American fly fisherman

George M. Daniel (born December 2, 1978) is a champion American fly fisherman. He is a member of Fly Fishing TEAMUSA, the U.S. national fly fishing team.

==Biography==
He is a native of Loganton, Pennsylvania and grew up in the village of Germania, in Abbott Township, Pennsylvania. He graduated from Lock Haven University in 2001, with a degree in outdoor recreation management. He lives in State College, Pennsylvania with his wife, Amidea and their daughter, Evangeline. He works for TCO Fly Shop in State College.

==Fishing==
Daniel is a member of Fly Fishing TEAMUSA, and a two time Fly Fishing U.S. National Champion.
 He has competed in four World Fly Fishing Championships, sponsored by Fédération Internationale de Peche Sportive Mouche (International Sport Flyfishing Federation).
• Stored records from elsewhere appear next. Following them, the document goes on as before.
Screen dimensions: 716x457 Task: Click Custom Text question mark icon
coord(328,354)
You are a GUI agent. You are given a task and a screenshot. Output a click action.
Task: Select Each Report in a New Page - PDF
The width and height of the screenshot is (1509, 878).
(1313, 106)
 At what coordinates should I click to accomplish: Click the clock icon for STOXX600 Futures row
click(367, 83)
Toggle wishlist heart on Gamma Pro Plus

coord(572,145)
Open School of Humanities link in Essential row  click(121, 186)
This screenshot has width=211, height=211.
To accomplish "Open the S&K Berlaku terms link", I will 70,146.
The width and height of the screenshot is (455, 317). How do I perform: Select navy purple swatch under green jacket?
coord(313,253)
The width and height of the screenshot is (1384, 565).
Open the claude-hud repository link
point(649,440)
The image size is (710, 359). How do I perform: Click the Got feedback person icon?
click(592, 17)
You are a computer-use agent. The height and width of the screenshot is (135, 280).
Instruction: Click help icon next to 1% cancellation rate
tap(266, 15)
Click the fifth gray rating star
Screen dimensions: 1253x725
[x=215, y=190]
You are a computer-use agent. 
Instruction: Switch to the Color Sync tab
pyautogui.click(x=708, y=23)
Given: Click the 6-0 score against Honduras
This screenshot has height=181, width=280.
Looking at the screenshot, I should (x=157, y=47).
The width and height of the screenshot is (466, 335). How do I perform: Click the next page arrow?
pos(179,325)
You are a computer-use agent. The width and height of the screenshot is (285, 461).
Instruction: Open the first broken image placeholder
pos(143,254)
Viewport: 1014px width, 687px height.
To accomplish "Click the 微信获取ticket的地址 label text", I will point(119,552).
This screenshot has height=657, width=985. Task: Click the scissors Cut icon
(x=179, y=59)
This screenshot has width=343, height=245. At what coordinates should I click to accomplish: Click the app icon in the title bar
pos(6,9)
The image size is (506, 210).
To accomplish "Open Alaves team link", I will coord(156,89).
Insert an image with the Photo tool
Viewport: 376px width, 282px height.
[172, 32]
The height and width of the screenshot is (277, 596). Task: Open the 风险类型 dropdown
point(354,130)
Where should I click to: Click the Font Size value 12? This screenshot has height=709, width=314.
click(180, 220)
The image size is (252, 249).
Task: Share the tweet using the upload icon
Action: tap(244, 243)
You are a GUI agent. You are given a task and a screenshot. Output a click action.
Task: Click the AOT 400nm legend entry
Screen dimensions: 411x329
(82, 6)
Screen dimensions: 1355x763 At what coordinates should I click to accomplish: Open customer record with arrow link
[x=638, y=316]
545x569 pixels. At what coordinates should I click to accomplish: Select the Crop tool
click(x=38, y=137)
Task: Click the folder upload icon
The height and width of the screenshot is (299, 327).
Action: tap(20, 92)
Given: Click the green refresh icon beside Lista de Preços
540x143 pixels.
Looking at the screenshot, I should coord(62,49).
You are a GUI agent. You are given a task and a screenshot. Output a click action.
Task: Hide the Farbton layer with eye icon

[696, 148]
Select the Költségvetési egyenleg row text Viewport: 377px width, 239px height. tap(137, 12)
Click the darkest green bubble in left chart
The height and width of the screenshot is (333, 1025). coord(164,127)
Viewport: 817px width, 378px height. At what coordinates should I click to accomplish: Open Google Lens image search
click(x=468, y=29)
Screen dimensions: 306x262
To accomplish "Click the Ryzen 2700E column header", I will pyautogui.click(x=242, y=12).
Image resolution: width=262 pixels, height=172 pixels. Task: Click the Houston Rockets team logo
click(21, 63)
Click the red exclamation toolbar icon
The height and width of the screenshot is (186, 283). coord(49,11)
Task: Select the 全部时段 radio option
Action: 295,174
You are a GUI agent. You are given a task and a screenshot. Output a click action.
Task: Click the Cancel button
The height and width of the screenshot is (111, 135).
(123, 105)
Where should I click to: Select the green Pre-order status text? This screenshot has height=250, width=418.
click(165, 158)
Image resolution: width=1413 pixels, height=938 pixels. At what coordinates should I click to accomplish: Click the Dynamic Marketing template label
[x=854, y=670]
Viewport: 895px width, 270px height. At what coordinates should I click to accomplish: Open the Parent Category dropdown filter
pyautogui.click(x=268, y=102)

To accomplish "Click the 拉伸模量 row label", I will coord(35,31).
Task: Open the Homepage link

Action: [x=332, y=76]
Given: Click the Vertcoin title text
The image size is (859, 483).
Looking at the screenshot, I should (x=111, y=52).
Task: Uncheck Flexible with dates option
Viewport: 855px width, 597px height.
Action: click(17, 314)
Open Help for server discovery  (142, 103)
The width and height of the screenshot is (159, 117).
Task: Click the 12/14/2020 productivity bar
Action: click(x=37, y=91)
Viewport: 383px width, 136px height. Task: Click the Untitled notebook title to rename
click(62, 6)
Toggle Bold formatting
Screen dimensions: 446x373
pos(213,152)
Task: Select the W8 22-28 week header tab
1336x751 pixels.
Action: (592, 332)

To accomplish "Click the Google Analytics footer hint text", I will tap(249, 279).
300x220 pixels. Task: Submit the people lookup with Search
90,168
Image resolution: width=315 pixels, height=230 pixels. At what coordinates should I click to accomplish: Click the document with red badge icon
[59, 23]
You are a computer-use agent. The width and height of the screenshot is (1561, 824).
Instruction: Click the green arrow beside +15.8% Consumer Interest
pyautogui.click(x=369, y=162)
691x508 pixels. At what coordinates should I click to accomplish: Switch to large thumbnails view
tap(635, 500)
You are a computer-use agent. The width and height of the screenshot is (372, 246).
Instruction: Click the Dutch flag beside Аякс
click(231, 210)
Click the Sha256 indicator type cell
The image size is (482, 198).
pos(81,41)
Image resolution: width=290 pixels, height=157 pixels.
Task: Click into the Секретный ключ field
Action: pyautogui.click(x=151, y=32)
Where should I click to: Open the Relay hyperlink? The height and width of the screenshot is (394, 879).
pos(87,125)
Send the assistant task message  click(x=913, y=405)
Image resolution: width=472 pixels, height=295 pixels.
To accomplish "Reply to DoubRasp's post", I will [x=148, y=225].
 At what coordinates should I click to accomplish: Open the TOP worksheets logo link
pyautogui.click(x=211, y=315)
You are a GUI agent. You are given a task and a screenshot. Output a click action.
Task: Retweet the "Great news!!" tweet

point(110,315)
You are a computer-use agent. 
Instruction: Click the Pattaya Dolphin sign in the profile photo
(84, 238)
In 2006, competing in a field of 110 in the world championships held in Portugal, he finished in fifth place, the second best result ever by a competitor from North America. He also competed in the 2007 world championships in Finland, the 2008 world championships in New Zealand and the 2009 world championships in Scotland. Daniels lectures across the country on fly fishing,
and his favorite technique, "dynamic nymphing".
 His book on dynamic nymphing was published in 2011.

In 2009, sportswriter Charlie Meyers of the Denver Post wrote that "a compelling case can be made for George Daniel as the best fly-fisherman in the country."